This recipe is from Marisa McClellan's Food in Jars cookbook. Thankfully, she's posted the recipe on her Food in Jars blog. When I made this last year, I didn't cook it long enough. It's always hard to tell when making something for the first time. Since I'd been canning for days on end at that point, I think my patience had worn thin. This year, I started it and let it simmer for about 2-1/2 hours while I chopped and cooked down some tomatillos for salsa verde. The salsa verde was actually ready for processing before the jam. I'm still expecting 40 pounds of tomatoes from our farmers (any day now), and so I have a plan to make more tomato jam. Having experienced the long cold winter without it, I don't want to run out again.

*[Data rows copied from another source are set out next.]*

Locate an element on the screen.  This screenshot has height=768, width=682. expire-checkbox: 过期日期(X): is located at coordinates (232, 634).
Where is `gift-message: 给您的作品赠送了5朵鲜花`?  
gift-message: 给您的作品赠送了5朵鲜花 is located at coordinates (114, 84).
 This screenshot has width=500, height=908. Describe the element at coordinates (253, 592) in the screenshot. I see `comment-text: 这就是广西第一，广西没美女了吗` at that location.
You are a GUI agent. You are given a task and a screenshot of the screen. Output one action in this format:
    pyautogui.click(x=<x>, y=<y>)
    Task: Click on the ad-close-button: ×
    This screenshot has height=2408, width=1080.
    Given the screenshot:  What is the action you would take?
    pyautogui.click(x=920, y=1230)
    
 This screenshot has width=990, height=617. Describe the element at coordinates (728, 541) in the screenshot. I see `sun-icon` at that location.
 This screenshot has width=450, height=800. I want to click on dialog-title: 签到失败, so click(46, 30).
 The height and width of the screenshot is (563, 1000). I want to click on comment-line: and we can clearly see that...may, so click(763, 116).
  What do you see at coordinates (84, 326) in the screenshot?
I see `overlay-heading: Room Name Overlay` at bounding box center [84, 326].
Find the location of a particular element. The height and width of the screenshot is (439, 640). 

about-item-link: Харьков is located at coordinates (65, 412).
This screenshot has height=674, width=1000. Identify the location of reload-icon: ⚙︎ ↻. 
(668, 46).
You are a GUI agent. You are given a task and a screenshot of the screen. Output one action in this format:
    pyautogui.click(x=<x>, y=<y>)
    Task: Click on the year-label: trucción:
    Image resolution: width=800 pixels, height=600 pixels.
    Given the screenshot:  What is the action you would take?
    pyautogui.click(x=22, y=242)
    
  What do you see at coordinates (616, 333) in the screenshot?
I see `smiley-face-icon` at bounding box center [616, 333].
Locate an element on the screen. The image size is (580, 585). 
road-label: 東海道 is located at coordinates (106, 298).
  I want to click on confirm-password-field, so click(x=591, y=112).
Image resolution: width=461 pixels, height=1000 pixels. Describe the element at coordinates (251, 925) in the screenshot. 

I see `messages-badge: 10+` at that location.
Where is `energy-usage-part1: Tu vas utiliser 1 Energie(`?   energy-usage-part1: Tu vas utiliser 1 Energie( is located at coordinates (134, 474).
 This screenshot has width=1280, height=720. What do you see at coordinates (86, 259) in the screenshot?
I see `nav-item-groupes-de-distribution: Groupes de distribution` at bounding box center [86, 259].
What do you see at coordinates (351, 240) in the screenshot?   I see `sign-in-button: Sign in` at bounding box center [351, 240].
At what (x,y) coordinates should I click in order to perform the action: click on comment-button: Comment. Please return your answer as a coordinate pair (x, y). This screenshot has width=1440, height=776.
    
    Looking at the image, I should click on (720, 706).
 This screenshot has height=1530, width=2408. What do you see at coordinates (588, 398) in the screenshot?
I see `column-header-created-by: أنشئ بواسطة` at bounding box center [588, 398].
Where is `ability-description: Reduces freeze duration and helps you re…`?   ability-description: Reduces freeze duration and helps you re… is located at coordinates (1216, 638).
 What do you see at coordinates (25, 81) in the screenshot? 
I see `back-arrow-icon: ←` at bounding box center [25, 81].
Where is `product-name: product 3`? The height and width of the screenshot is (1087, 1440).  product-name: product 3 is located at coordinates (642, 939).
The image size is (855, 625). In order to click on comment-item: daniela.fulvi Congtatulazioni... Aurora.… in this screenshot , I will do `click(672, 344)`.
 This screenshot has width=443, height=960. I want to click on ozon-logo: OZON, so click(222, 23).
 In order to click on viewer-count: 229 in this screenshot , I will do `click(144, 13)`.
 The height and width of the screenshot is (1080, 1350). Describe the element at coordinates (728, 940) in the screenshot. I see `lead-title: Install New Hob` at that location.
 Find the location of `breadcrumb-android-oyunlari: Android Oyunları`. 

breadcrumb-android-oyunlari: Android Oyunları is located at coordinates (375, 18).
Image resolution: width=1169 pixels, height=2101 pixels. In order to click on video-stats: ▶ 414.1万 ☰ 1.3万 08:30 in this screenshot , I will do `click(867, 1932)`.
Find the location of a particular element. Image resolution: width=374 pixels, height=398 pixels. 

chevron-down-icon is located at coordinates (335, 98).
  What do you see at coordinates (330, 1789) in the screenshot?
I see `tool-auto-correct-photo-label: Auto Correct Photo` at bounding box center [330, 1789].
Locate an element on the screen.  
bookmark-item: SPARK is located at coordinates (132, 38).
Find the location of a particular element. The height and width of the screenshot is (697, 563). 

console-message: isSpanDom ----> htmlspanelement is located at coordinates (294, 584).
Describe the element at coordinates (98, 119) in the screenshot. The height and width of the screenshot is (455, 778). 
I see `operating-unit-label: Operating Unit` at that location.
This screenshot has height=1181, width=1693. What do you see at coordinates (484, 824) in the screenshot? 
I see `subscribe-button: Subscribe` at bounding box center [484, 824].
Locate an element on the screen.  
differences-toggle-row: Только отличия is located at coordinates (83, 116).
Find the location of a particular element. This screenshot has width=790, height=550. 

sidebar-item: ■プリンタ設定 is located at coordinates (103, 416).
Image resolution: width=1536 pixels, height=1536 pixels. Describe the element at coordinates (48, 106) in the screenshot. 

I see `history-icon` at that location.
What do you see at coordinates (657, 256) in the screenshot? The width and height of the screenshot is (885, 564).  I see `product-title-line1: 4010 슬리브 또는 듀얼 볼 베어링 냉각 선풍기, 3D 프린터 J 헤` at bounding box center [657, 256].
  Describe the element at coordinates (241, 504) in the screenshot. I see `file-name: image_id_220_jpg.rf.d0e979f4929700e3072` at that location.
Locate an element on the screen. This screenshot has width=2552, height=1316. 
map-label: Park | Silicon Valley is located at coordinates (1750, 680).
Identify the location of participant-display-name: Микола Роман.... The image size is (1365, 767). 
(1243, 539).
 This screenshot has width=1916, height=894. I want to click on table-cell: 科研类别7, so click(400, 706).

This morning I was considering what to make for breakfast, and I remembered the jam. (Yes, mind like a steel trap.) It's was nothing fancy, but its only purpose was to be a vehicle for the jam. I just toasted an English muffin, slathered on the jam, and made some egg scramble with diced ham and cheese. Yum, yum, yum. Breakfast of champions...if you're a quilter, anyway. Don't look at me to be running any marathons.
Oh yes, and I can't depart from this topic without showing you the four pints of salsa verde. This is another of Marissa McClellan's recipes. Again, someone posted it online, so I can share it. You can find the recipe right here.
I'll tell you that I've made this salsa three or four times now, trying to get the cooking time right. The recipe tells you to simmer it for 10 minutes, but my experience has shown me that isn't nearly long enough and produces a rather watery salsa. Since I like it thicker than that, I cooked it long and slow yesterday...over an hour. I noticed that after about 10 minutes, the salsa appears to be ready. Cook it longer, and more liquid develops in the pot. If you were to stop at that 10 minute mark, fill your jars and then process them, all that extra liquid accumulates in the jar. It really needs to cook a lot longer. Believe me, your patience will be rewarded.
So all of that cooking and stirring pretty much used up the day. I stitched about ten stitches on Block 18 of the Bee-utiful quilt, and then picked it up this morning to do a little more.
This has been a fun little summertime diversion, but when this block is finished, I'm going to put it aside and take it in the regular rotation with my other embroidery and hand-quilting projects. Since I have plenty of quilts in my to-be-quilted pile, I'm in no hurry to finish this one off.
As for today, I'm going to make sure I get some sewing time in. It's a CSA pick-up day, and I have some housework to do, but sewing will take first priority. Sometimes you just have to put your sewing foot down. Pedal to the metal, as they say.